Under Julia 1.9.0-beta2 this does not allocate memory and is now quite simple. In fact the finalizer is just ignored.

julia> @code_llvm bar(5)
;  @ REPL[1]:1 within `bar`
define i64 @julia_bar_109(i64 signext %0) #0 {
top:
;  @ REPL[1]:3 within `bar`
; ┌ @ int.jl:87 within `+`
   %1 = add i64 %0, 5
; └
;  @ REPL[1]:5 within `bar`
  ret i64 %1
}

julia> @time bar(5)
  0.000001 seconds
10

Additionally, the finalizers are being inlined under some limited circumstances now.

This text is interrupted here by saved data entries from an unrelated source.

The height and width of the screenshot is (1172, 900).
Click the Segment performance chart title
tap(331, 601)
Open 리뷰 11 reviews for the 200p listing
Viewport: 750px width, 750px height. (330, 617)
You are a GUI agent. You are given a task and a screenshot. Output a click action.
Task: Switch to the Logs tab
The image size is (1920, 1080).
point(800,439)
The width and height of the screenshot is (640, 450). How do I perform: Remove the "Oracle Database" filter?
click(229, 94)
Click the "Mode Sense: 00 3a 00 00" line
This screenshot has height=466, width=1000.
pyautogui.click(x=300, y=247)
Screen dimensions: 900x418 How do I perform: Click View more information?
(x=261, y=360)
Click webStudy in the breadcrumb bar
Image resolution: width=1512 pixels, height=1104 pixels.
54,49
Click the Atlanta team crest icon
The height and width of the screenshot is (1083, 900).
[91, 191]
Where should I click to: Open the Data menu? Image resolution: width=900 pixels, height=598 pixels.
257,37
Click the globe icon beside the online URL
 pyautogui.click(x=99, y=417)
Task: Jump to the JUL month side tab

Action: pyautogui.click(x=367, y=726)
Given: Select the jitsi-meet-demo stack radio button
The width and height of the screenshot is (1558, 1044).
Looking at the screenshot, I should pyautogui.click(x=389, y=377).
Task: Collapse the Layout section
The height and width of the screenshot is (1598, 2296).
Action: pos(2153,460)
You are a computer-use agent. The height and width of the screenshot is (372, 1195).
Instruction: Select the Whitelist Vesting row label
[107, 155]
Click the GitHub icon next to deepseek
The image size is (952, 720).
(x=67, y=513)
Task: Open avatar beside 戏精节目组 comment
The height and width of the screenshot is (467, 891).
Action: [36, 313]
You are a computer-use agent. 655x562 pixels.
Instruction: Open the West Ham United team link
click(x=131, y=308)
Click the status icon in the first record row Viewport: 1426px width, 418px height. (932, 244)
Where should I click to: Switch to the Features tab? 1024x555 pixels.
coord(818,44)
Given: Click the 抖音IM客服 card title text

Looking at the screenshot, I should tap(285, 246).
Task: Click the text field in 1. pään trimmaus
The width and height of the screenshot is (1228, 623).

julia> global deallocate_count::Int = 0
0

julia> function foo()
           global deallocate_count
           for i in 1:100
               r = Ref(1)
               finalizer(r) do r
                   deallocate_count += 1
               end
           end
           return deallocate_count
       end
foo (generic function with 1 method)

julia> deallocate_count::Int = 0
0

julia> function foo()
           global deallocate_count
           for i in 1:100
               r = Ref(1)
               finalizer(r) do r
                   deallocate_count += 1
               end
           end
           return deallocate_count
       end
foo (generic function with 1 method)

julia> foo()
100

julia> foo()
200

julia> foo()
300

julia> foo()
400

julia> foo()
500

julia> @code_llvm foo()
;  @ REPL[29]:1 within `foo`
define i64 @julia_foo_354() #0 {
top:
;  @ REPL[29]:3 within `foo`
  br label %L2

L2:                                               ; preds = %14, %top
  %value_phi = phi i64 [ 1, %top ], [ %15, %14 ]
;  @ REPL[29]:5 within `foo`
; ┌ @ gcutils.jl:56 within `finalizer`
; │┌ @ REPL[29]:6 within `#29`
    %0 = load atomic i64*, i64** inttoptr (i64 140167192958296 to i64**) unordered, align 8
; ││┌ @ int.jl:87 within `+`
     %1 = load i64, i64* %0, align 8
     %2 = add i64 %1, 1
; ││└
    %3 = call nonnull {}* @ijl_box_int64(i64 signext %2)
    store atomic {}* %3, {}** inttoptr (i64 140167192958296 to {}**) release, align 8
    %4 = load atomic i64, i64* getelementptr inbounds (i64, i64* inttoptr (i64 140167192958288 to i64*), i64 -1) unordered, align 8
    %5 = and i64 %4, 3
    %6 = icmp eq i64 %5, 3
    br i1 %6, label %7, label %14

7:                                                ; preds = %L2
    %8 = bitcast {}* %3 to i64*
    %9 = getelementptr inbounds i64, i64* %8, i64 -1
    %10 = load atomic i64, i64* %9 unordered, align 8
    %11 = and i64 %10, 1
    %12 = icmp eq i64 %11, 0
    br i1 %12, label %13, label %14

13:                                               ; preds = %7
    call void @jl_gc_queue_binding({}* inttoptr (i64 140167192958288 to {}*))
    br label %14

14:                                               ; preds = %13, %7, %L2
; └└
;  @ REPL[29]:8 within `foo`
; ┌ @ range.jl:891 within `iterate`
; │┌ @ promotion.jl:499 within `==`
    %.not = icmp eq i64 %value_phi, 100
; │└
   %15 = add nuw nsw i64 %value_phi, 1
; └
  br i1 %.not, label %L16, label %L2

L16:                                              ; preds = %14
;  @ REPL[29]:9 within `foo`
  %16 = load atomic i64*, i64** inttoptr (i64 140167192958296 to i64**) unordered, align 8
  %17 = load i64, i64* %16, align 8
  ret i64 %17
}

My sense of the current situation is that Julia is just getting started with the finalizer inlining. The application of escape analysis and finalizer inlining have only been applied to the easiest to prove cases so far.